Page:Revue des Deux Mondes - 1860 - tome 26.djvu/274

La bibliothèque libre.
Le texte de cette page a été corrigé et est conforme au fac-similé.

Charles-Emmanuel, à son lit de mort, l’avait exhorté à faire la paix ; il lui montra que tous ses états d’en-deçà et d’au-delà les Alpes étant occupés par les Français, son dernier asile était l’affection de son beau-frère Louis XIII, que le temps était venu de renoncer au double jeu qui avait si mal réussi à son père, et de s’attacher sincèrement à la France, qui, n’ayant aucune prétention en Italie, favoriserait très volontiers une maison alliée et amie, et il lui dit qu’il était particulièrement chargé de la part du cardinal de lui promettre les plus grands avantages. À cette flatteuse ouverture, le fils de Charles-Emmanuel avait prêté l’oreille, et, fidèle au génie de sa race jusque dans la dernière infortune, sur-le-champ il était revenu à tous les rêves de sa famille, et il avait fait demander par un de ses plus intimes confidens qu’on l’aidât à s’emparer de diverses parties du territoire de Gênes, et même, on aurait peine à le croire si Richelieu ne l’affirmait, qu’on le fît nommer roi des Romains. Il avait fallu lui faire entendre que, dans les circonstances présentes, on ne se pouvait mettre un ennemi de plus sur les bras, et qu’avant de travailler à placer sur sa tête la couronne de roi des Romains, on se voulait assurer un peu de ses dispositions envers la France[1]. Mazarin avait auprès du jeune duc un avocat bien puissant, la nécessité, il s’en servit, et en peu de temps[2] il amena Victor-Amédée où il désirait. Il ne lui fut pas bien difficile de faire sentir à Collalto qu’il ne lui importait guère de ménager à Spinola un succès égal au sien, et de donner à l’Espagne une place forte qui couvrait le Milanais et tôt ou tard lui ouvrirait le Montferrat[3]. Il ne restait plus à persuader que Spinola, et ici Mazarin se croyait bien sûr du succès, puisqu’il apportait, revêtues du consentement de la France, de la Savoie et de l’empire, les conditions mêmes que le chef espagnol lui avait faites.

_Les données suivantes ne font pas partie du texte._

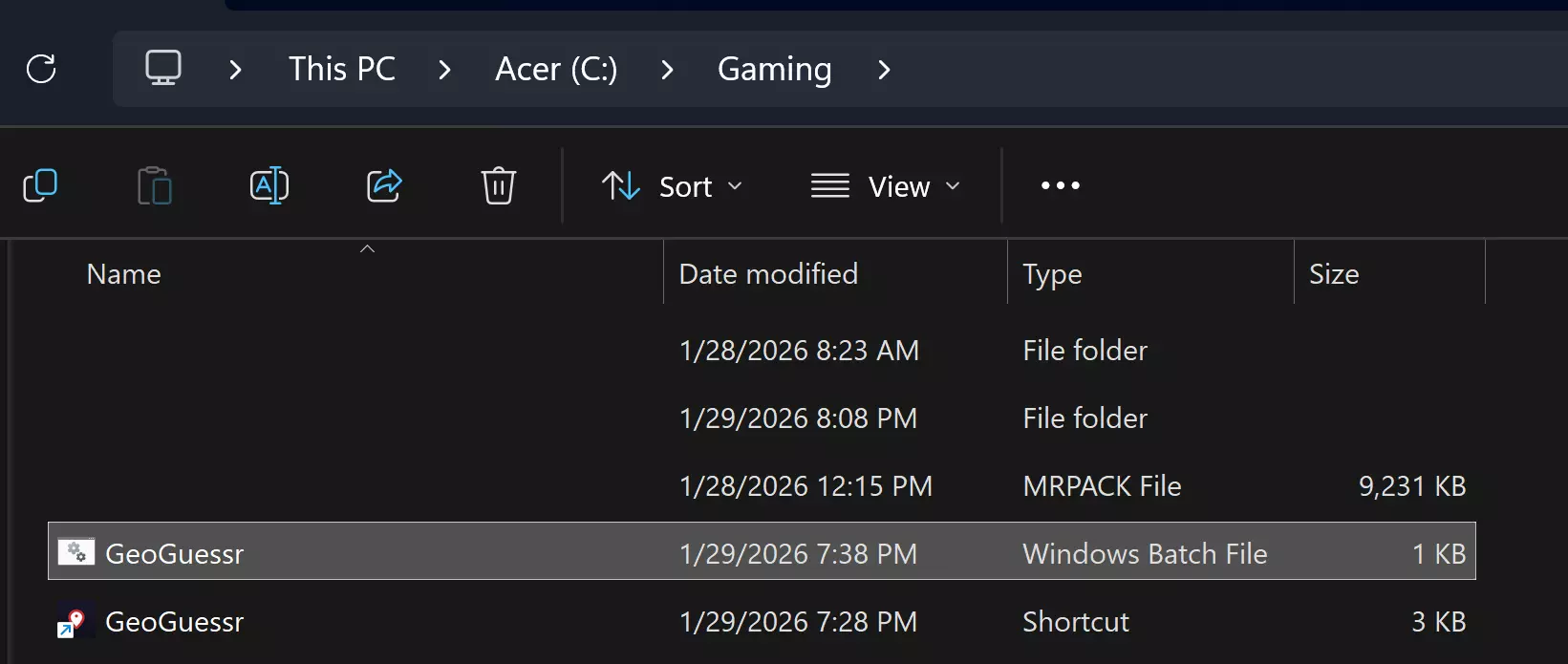Screen dimensions: 1568x664
Task: Click the Delete trash icon
Action: click(x=499, y=185)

Il accourut donc avec confiance au camp de Spinola[4], et, introduit auprès de lui, il se hâta de lui donner la bonne nouvelle que le roi de France et le cardinal de Richelieu, se fiant à son honneur et à sa parole, acceptaient ses propositions et remettaient Casal entre ses mains, qu’ainsi le jour tant désiré était venu où il allait mettre le sceau à sa gloire en rendant la paix à l’Italie et à l’Europe. Mais au lieu des transports de joie qu’il attendait, il fut bien étonné de

  1. Mémoires de Richelieu, t. VII, p. 241-243.
  2. Dès le 6 du mois d’août, c’est-à-dire trois jours après son départ de Saint-Jean-de-Maurienne, Mazarin s’était empressé d’écrire au nonce Bagni que sa première entrevue avec Victor-Amédée lui donnait de grandes espérances. Le 10, il en avait reçu une réponse où Bagni lui marquait la satisfaction de Richelieu. Cette réponse, datée de Saint-Jean-de-Maurienne le 10 août 1630, est aux archives des affaires étrangères. — France, t. LIII, f. 381.
  3. Brusoni, p. 161.
  4. Pour tout ce qui suit, voyez Benedetti, p. 29-33, et Brusoni, p. 158 et 159.